Please rescale the lines from the line with "Select the Propiedad point for 2011" to the line with "click(138, 390)", both included, by writing them out again with their requests and multiplying each coordinate in the answers by 1.05, rounded to a whole number with halves going up. Keep every number in the requests unchanged, and give only these lines.

- _Entries_
== == ==
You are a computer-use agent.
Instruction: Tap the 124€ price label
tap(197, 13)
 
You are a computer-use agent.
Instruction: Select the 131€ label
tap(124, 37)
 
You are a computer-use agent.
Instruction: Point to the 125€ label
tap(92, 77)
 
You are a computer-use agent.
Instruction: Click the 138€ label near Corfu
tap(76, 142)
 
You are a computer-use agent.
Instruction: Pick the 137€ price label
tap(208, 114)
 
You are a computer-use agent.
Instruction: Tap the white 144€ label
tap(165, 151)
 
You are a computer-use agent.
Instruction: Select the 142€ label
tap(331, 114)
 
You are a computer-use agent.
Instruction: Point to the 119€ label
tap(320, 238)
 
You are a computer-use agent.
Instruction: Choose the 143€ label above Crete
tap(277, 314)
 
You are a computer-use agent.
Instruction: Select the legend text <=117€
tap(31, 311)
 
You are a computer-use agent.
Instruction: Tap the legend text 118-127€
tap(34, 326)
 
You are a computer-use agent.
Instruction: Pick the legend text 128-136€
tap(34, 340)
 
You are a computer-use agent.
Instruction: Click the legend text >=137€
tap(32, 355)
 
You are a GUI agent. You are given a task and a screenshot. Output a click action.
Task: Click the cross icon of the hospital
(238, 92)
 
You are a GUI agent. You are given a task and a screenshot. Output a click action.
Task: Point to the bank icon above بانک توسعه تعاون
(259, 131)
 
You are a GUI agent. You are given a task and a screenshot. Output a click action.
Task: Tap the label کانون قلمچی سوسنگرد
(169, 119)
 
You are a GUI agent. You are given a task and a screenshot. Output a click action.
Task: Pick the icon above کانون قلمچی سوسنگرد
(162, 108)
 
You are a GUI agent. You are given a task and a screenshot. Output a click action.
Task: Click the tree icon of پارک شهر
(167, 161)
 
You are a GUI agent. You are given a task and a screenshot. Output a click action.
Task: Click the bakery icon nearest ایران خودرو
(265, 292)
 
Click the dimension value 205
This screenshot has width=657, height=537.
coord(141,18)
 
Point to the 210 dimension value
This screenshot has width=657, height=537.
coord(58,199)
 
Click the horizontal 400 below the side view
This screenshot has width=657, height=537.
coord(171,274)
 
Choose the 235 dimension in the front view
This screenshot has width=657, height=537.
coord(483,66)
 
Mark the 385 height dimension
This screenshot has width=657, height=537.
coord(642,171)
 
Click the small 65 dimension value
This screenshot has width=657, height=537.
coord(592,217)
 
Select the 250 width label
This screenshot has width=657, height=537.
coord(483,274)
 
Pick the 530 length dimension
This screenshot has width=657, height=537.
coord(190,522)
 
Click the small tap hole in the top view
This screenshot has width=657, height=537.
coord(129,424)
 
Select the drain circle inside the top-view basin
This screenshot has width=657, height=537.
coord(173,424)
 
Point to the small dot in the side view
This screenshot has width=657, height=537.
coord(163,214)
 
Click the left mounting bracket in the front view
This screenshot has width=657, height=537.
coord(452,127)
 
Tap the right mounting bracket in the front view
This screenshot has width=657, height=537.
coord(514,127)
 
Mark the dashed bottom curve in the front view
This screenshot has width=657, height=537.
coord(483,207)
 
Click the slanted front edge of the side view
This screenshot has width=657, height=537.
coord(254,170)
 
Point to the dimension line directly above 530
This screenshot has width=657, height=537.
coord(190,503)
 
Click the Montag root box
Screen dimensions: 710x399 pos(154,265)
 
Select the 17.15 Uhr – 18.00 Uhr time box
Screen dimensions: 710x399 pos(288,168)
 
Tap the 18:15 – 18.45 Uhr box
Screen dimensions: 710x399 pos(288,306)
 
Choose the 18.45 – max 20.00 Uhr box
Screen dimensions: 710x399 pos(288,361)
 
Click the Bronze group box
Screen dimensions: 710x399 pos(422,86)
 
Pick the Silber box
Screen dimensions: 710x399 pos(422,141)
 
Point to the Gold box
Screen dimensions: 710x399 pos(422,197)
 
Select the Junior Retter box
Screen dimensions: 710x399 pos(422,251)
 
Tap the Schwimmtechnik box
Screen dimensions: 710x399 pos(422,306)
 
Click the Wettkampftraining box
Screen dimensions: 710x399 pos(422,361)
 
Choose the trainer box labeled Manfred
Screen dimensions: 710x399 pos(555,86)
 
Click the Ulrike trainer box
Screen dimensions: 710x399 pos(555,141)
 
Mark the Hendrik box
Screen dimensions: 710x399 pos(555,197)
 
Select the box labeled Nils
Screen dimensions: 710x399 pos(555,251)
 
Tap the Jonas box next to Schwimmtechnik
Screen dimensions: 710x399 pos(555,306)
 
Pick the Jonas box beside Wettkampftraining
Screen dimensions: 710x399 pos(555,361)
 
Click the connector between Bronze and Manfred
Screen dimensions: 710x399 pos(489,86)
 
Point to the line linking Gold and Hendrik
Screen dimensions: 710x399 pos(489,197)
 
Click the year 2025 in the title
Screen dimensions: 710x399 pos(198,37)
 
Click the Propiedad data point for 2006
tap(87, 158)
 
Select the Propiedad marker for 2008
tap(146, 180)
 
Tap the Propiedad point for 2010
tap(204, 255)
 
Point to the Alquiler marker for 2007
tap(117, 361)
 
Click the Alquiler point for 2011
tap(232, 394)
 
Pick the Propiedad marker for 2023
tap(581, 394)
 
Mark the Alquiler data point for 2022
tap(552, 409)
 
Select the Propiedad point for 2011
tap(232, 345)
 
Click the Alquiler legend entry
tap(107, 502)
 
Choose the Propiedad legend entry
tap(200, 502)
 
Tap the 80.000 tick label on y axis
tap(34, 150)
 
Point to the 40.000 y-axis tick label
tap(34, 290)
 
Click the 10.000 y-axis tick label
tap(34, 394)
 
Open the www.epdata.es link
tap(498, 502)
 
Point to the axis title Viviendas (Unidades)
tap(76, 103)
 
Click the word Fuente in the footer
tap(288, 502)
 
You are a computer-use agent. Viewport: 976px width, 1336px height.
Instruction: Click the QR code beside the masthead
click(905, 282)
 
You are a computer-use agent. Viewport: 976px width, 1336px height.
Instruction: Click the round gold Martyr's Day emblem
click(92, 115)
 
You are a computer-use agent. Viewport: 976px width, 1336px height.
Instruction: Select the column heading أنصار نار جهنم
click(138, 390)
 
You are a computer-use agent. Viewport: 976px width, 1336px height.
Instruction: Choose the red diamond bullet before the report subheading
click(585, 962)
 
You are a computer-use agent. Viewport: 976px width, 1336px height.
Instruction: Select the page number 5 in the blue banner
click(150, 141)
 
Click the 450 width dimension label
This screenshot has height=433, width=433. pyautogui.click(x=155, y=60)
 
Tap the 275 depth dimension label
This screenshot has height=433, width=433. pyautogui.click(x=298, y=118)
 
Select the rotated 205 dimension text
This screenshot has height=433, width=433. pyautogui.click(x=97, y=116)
== == ==
- _Solution to this task_
Select the Propiedad point for 2011
tap(244, 362)
 
Click the Alquiler legend entry
tap(112, 527)
 
Choose the Propiedad legend entry
tap(210, 527)
 
Tap the 80.000 tick label on y axis
tap(36, 158)
 
Point to the 40.000 y-axis tick label
tap(36, 305)
 
Click the 10.000 y-axis tick label
tap(36, 414)
 
Open the www.epdata.es link
tap(523, 527)
 
Point to the axis title Viviendas (Unidades)
tap(80, 108)
 
Click the word Fuente in the footer
tap(302, 527)
 
You are a computer-use agent. Viewport: 976px width, 1336px height.
Instruction: Click the QR code beside the masthead
click(950, 296)
 
You are a computer-use agent. Viewport: 976px width, 1336px height.
Instruction: Click the round gold Martyr's Day emblem
click(97, 121)
 
You are a computer-use agent. Viewport: 976px width, 1336px height.
Instruction: Select the column heading أنصار نار جهنم
click(145, 410)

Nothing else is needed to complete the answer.